A Autoridade da Concorrência (AdC) sancionou a Associação de Guias de Informação Turística dos Açores (AGITA) pela fixação do valor mínimo a cobrar a título de honorários e respetivo aumento a praticar pelos seus associados na prestação de serviços de guia turístico no arquipélago dos Açores, tendo como objeto impedir, falsear ou restringir, de forma sensível, a concorrência.

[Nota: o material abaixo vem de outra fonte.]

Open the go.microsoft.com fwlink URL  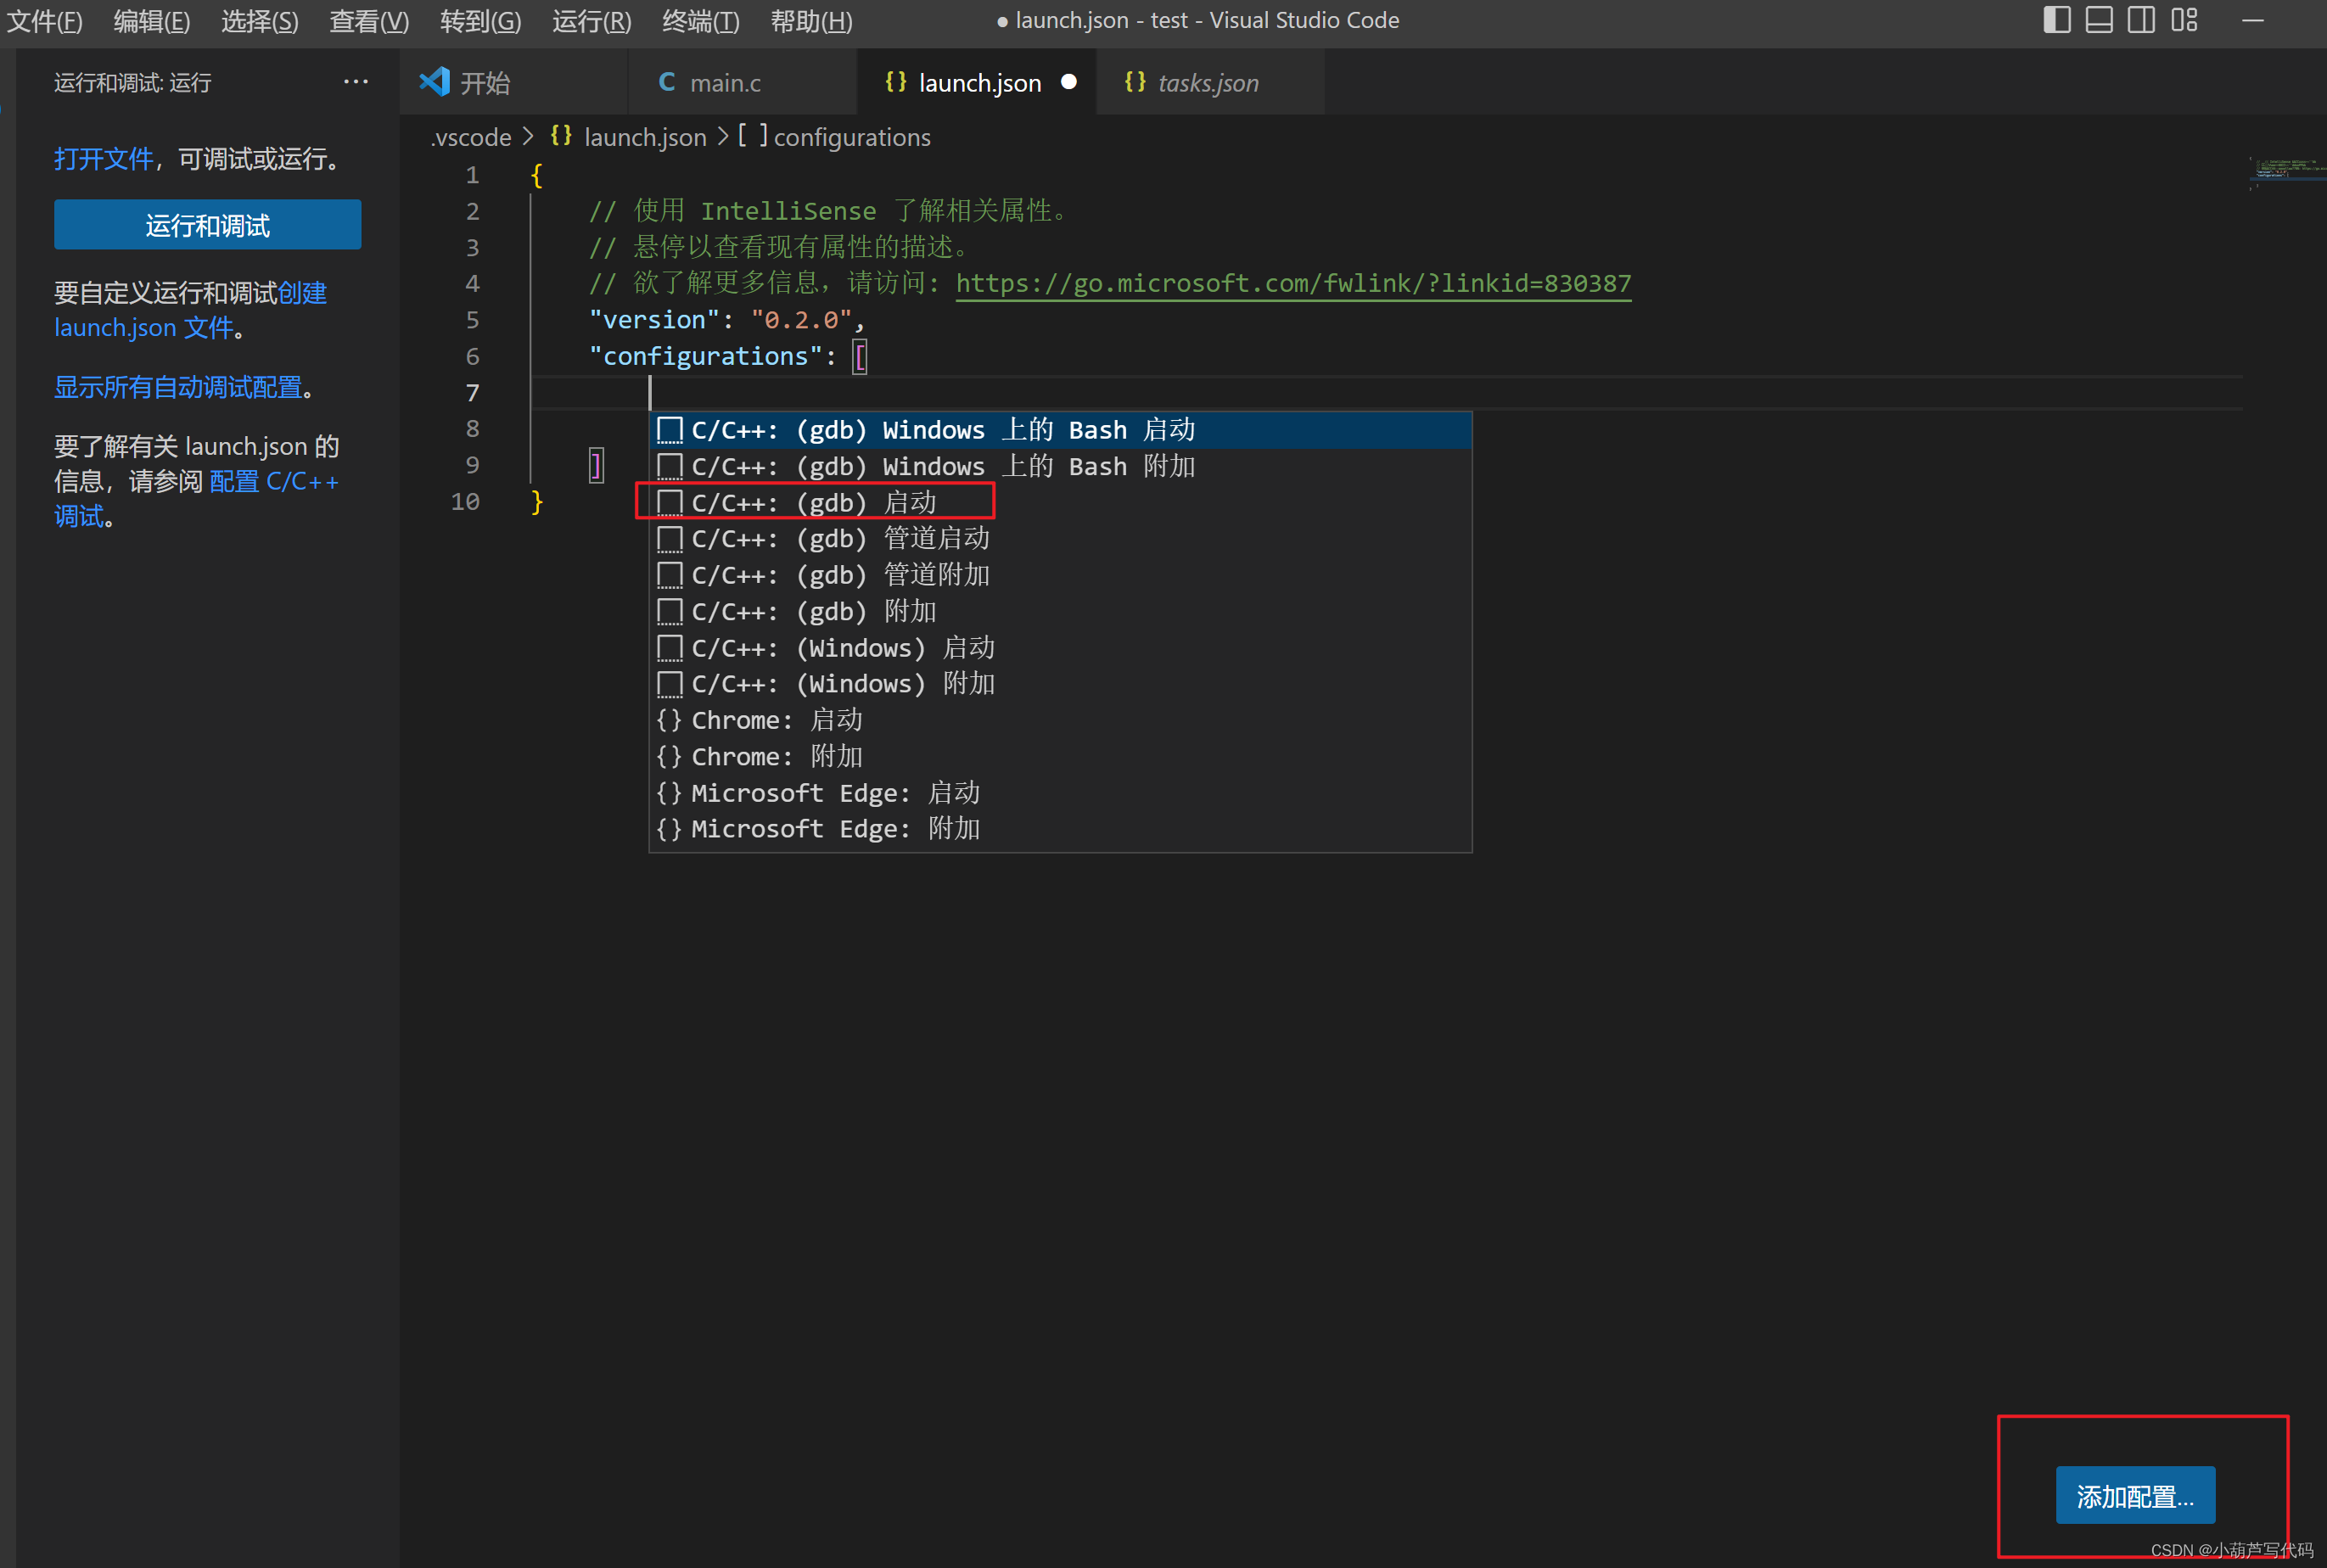pos(1292,284)
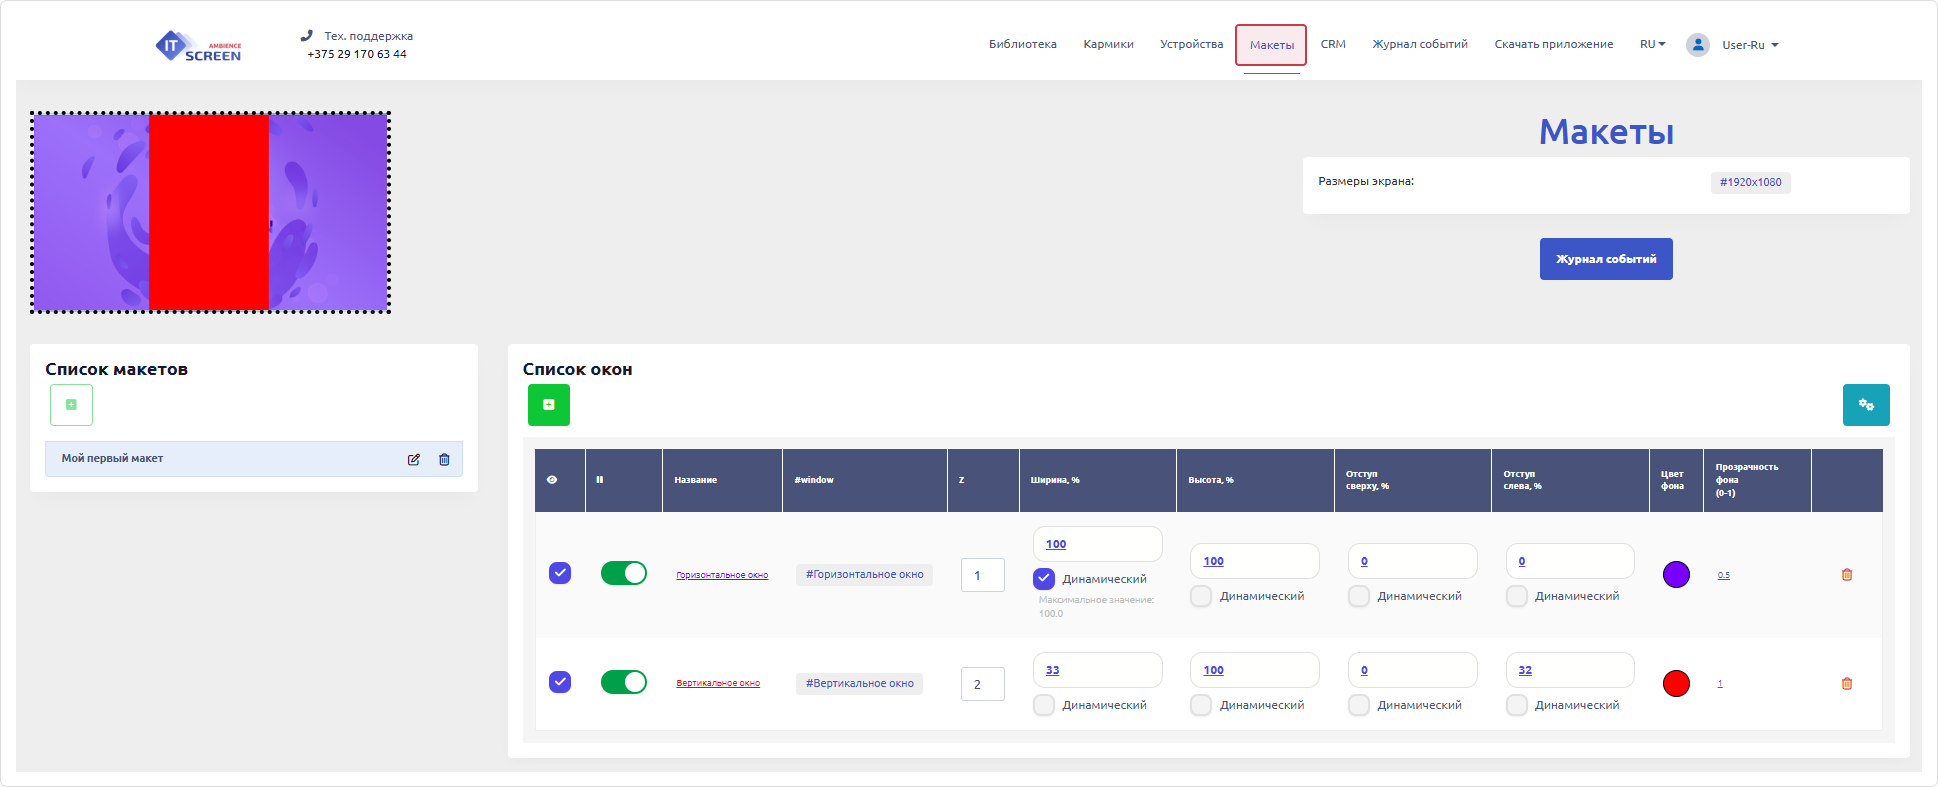Toggle off the Горизонтальное окно switch

point(623,573)
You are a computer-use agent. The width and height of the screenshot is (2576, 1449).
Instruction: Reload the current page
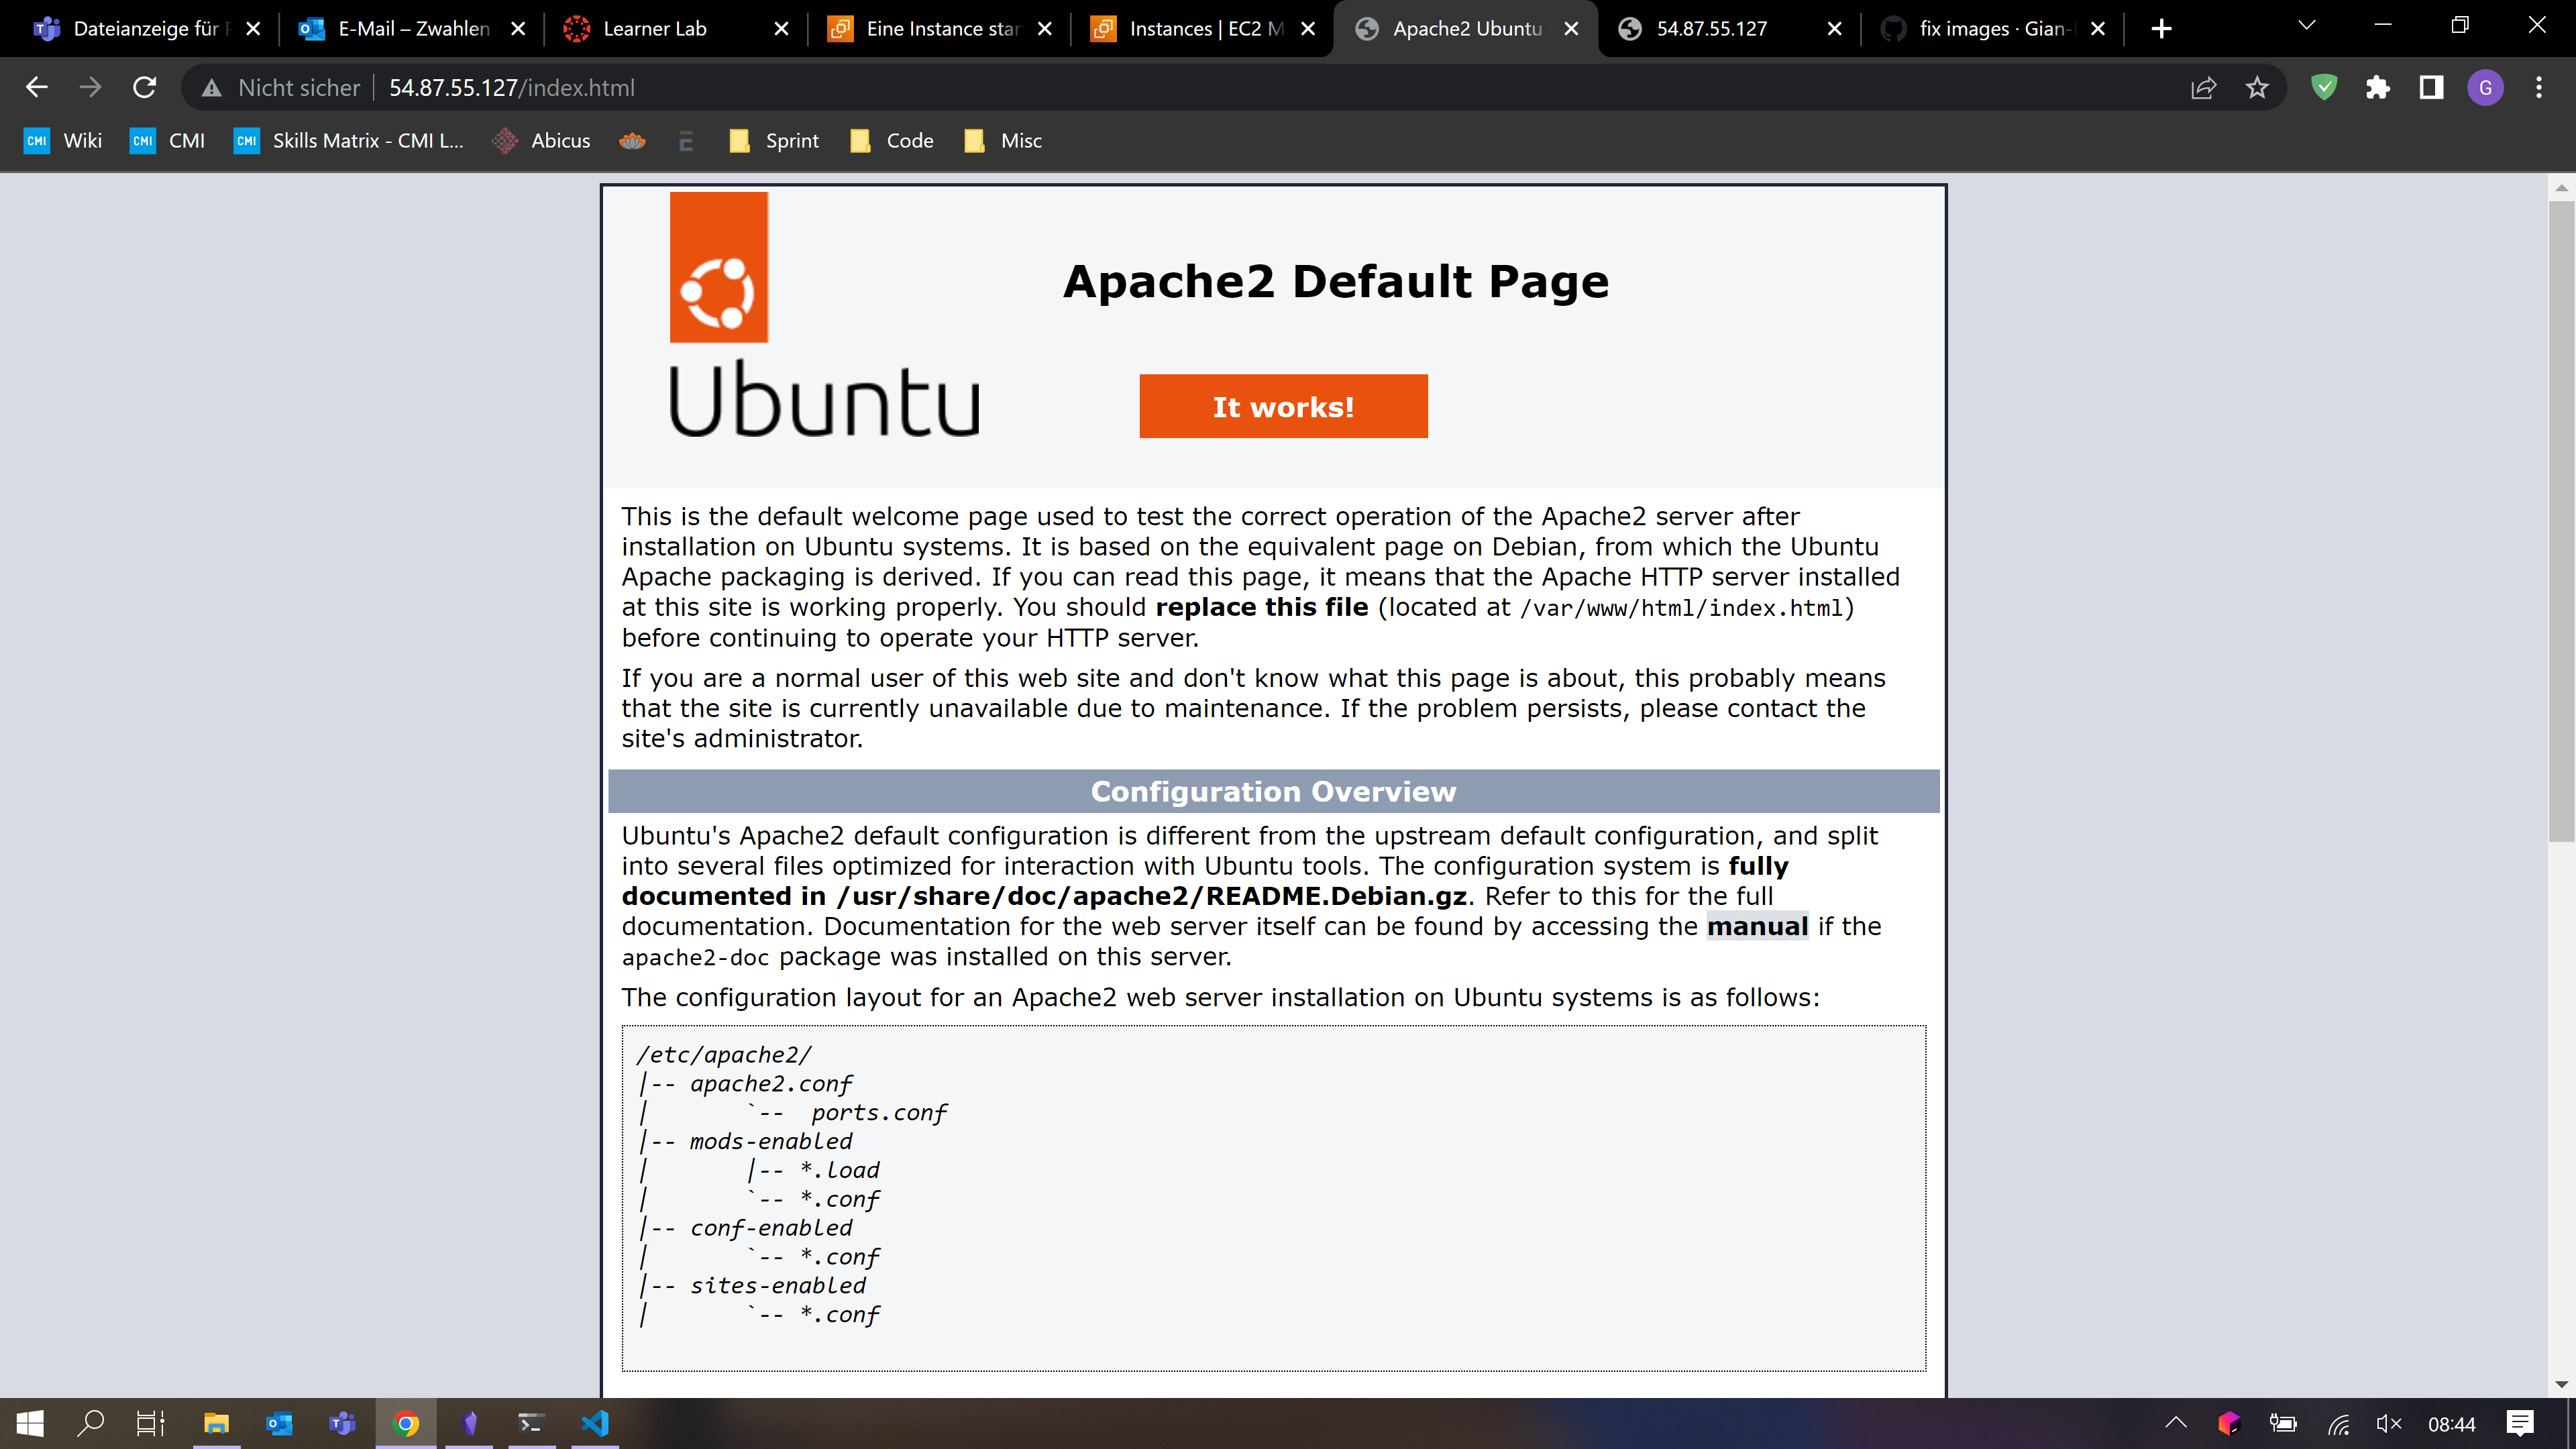pos(144,88)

Da investigação conduzida pela AdC resultou provado que a referida conduta da AGITA persistiu, de forma permanente, desde novembro de 2020 até à data da Decisão Final, tendo-se iniciado no momento em que a Associação recomendou, via e-mail enviado aos seus associados, a adoção dos preços constantes de uma tabela de honorários, enquanto preços mínimos daquela atividade.
Em fevereiro de 2024, a AdC tomou conhecimento, por via de denúncia, da prática restritiva da concorrência levada a cabo pela AGITA, tendo determinado, em junho de 2024, a abertura do competente inquérito contraordenacional contra a AGITA. Em abril de 2025, a AdC adotou uma Nota de Ilicitude. Posteriormente, face à investigação realizada, à pronúncia apresentada pela AGITA e às audições orais realizadas, a AdC adotou, em janeiro de 2026, uma Decisão Final condenatória.
Uma decisão de associação de empresas determinada a fixar preços representa um elevado grau de nocividade para a concorrência e é, por isso mesmo, proibida à luz do artigo 9.º da Lei 19/2012 de 8 de maio (“Lei da Concorrência”) e do artigo 101.º do TFUE.